The Board of Trustees of the Leland Stanford Junior University v. Agilent Technologies, Inc. et al
Filing
149
ORDER #2 RE CROSS MOTIONS FOR SUMMARY JUDGMENT. Signed by Judge Vince Chhabria on 7/17/2020. (vclc1S, COURT STAFF) (Filed on 7/17/2020)
UNITED STATES DISTRICT COURT
NORTHERN DISTRICT OF CALIFORNIA
THE BOARD OF TRUSTEES OF THE
LELAND STANFORD JUNIOR
UNIVERSITY,
Case No. 18-cv-01199-VC
ORDER #2 RE CROSS MOTIONS FOR
SUMMARY JUDGMENT
Plaintiff,
v.
Re: Dkt. Nos. 106, 114, 120, 123
AGILENT TECHNOLOGIES, INC., et al.,
Defendants.
The parties have filed two sets of cross-motions for summary judgment: one between
Stanford and HP/Agilent, and one between HP/Agilent and Nokia. This order resolves some of
the simpler issues presented: Part I addresses those between Stanford and HP/Agilent; Part II
addresses those between HP/Agilent and Nokia.
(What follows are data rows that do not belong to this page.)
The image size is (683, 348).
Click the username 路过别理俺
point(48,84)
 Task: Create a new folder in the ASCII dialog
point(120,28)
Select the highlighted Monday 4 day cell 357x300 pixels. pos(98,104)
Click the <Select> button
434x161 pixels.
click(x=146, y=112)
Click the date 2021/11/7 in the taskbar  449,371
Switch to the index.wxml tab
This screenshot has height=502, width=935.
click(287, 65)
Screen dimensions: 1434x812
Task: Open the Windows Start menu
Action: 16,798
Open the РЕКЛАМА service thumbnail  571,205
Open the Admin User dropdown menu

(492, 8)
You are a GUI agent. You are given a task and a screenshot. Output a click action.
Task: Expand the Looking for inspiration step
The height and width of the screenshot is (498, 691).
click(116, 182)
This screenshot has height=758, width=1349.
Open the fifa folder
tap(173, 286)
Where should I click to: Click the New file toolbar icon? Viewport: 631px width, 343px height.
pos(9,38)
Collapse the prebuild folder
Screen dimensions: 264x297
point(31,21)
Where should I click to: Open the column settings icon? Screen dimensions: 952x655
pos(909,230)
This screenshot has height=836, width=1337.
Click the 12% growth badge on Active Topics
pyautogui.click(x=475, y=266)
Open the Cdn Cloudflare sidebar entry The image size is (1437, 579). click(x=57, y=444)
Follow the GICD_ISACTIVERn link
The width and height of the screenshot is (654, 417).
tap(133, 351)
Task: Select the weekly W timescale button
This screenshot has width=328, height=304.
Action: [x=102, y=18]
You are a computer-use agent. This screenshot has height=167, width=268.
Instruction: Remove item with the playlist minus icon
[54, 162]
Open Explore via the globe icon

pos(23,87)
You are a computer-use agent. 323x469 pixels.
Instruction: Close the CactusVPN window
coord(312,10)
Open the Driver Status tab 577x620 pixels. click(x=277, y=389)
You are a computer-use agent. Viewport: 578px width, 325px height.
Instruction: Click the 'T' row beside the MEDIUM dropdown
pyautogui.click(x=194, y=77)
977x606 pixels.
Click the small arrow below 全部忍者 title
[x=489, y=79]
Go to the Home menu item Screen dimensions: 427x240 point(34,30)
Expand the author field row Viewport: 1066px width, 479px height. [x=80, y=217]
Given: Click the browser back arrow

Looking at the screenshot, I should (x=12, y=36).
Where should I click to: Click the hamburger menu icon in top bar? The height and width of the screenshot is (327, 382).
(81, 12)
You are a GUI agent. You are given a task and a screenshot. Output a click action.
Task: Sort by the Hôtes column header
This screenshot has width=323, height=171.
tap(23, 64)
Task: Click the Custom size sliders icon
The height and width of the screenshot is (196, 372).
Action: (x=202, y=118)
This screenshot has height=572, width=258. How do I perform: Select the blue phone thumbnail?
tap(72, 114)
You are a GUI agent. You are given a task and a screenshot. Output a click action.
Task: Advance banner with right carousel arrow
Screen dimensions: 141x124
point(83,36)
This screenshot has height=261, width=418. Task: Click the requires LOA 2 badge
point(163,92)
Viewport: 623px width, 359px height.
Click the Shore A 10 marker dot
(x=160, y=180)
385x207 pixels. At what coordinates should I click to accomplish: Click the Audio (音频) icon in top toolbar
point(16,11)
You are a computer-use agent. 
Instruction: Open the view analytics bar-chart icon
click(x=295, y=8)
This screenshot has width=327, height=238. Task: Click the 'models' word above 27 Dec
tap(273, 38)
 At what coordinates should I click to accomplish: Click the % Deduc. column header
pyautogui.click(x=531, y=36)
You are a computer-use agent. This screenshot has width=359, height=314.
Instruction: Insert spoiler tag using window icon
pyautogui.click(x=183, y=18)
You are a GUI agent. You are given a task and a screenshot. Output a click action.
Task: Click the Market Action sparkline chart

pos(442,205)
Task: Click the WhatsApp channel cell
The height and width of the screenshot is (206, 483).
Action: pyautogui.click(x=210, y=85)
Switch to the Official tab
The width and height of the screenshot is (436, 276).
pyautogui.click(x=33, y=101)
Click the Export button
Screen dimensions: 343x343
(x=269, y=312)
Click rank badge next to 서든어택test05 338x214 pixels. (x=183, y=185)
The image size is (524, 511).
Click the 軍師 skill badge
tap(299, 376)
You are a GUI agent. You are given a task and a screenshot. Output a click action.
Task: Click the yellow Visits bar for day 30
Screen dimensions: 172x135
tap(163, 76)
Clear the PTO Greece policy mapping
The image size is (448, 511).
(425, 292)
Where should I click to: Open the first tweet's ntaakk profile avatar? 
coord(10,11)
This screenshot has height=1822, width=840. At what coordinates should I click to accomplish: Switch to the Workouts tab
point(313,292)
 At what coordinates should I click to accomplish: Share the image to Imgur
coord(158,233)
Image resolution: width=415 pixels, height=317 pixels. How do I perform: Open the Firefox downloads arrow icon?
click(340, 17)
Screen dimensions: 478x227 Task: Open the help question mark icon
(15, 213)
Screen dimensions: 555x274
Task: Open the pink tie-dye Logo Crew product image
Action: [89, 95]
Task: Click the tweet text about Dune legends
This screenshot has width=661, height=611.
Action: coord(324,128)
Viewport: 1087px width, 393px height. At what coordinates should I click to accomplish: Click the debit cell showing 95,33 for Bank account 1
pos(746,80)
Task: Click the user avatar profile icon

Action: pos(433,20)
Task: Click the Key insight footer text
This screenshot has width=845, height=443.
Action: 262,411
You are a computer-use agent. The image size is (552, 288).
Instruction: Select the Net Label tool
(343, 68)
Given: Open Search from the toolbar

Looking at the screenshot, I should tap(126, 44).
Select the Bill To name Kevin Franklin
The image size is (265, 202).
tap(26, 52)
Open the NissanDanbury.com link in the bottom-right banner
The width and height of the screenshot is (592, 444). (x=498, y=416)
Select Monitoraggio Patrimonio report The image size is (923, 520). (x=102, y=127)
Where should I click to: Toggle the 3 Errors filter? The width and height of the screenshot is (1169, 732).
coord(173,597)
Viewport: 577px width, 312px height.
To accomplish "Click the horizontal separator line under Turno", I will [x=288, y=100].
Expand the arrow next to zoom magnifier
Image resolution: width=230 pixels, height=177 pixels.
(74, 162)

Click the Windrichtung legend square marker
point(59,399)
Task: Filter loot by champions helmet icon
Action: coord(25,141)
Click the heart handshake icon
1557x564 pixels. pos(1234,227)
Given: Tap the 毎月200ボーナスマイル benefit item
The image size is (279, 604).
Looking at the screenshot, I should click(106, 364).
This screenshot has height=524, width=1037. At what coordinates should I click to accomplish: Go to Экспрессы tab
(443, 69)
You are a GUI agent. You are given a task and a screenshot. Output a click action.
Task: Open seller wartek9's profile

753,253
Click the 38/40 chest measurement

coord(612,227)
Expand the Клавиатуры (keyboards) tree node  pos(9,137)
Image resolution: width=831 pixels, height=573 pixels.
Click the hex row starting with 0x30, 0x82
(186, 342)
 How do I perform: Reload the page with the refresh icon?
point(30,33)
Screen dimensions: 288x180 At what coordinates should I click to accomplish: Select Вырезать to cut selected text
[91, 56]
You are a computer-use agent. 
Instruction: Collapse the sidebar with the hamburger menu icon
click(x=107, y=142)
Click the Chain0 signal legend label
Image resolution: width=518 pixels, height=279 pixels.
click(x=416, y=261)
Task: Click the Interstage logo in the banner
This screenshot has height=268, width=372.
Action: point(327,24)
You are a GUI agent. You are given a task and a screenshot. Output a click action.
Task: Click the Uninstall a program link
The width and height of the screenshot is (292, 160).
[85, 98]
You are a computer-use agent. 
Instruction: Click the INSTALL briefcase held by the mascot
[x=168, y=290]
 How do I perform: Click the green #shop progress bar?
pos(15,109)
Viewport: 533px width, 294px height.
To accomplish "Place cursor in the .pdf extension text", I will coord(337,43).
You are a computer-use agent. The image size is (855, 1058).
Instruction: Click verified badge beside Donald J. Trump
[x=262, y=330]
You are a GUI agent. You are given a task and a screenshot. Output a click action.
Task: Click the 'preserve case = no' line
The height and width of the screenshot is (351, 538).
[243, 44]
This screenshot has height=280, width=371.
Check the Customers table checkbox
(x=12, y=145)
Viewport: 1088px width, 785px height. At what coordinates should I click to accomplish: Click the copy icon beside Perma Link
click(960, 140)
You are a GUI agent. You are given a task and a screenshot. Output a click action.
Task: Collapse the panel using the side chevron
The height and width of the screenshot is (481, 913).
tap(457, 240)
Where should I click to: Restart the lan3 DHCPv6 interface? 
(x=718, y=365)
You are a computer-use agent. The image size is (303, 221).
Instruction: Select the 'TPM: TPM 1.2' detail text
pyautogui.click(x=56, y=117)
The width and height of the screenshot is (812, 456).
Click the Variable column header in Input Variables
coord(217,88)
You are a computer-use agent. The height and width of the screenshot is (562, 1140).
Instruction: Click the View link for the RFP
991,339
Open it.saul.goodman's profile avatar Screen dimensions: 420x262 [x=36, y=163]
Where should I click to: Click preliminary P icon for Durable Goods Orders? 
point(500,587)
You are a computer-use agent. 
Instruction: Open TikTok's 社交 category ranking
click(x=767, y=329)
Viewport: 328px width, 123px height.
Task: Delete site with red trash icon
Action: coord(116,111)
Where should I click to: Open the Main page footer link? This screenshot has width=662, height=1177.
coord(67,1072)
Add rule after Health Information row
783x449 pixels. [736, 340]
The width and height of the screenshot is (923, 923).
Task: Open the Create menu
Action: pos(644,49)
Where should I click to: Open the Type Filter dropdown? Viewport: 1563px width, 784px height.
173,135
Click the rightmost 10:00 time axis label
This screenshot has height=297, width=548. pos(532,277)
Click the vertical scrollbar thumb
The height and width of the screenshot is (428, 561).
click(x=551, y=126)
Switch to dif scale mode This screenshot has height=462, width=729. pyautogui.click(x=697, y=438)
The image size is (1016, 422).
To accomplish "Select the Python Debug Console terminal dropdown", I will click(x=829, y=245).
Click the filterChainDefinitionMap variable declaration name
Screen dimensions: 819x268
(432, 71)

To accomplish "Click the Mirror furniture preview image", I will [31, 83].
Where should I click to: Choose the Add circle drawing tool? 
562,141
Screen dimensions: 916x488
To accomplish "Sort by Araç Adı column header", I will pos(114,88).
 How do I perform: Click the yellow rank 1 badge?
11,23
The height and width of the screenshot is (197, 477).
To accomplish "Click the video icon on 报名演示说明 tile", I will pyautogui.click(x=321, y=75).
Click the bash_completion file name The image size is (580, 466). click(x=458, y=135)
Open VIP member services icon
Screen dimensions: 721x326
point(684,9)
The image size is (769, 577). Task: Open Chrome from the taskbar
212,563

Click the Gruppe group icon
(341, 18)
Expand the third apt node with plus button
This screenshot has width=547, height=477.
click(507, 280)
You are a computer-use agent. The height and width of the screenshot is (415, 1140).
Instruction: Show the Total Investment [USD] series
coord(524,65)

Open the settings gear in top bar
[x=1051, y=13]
The remaining (and more challenging) issues
will be decided closer to the trial date. The trial was scheduled for August of this year, but civil
trials have been postponed because of the public health crisis. A revised schedule will be
discussed at the case management conference scheduled for 10:00 a.m. on August 12.
I.
1. Stanford’s SJ Motion, Sections 1, 7 –11, 13–17 of Part III.C (Dkt. No. 106). HP has
not opposed Stanford’s motion with respect to affirmative defenses 1, 13, 17–20, 23–26, 28–29,
31–37 raised in its answer, so those defenses are not available to HP or Agilent on Stanford’s
trespass and nuisance claims.
2. Stanford’s SJ Motion, Part III.B.8, at 9 (Dkt. No. 106). HP did not oppose summary
judgment on its act of God defense, and in any event has not identified any natural phenomena
that could have caused the contamination on the property. Stanford’s motion on this defense to
CERCLA liability is therefore granted.
3. Stanford’s SJ Motion, Part III.B.8, at 9 (Dkt. No. 106). Stanford’s motion is granted on
HP’s defense that the contamination was caused by the act or omission of Granger, a third party
who had leased and used the property before HP. CERCLA’s third-party defense is not available
if the third party’s act or omission “occurred in connection with a contractual relationship,
existing directly or indirectly, with the defendant.” 42 U.S.C. § 9607(b). HP asserts that it was
not in a qualifying contractual relationship with Granger. But HP concedes that it was assigned
Granger’s sublease, and a contractual relationship, for these purposes, “includes, but is not
limited to, . . . leases or other instruments transferring title or possession” of the property.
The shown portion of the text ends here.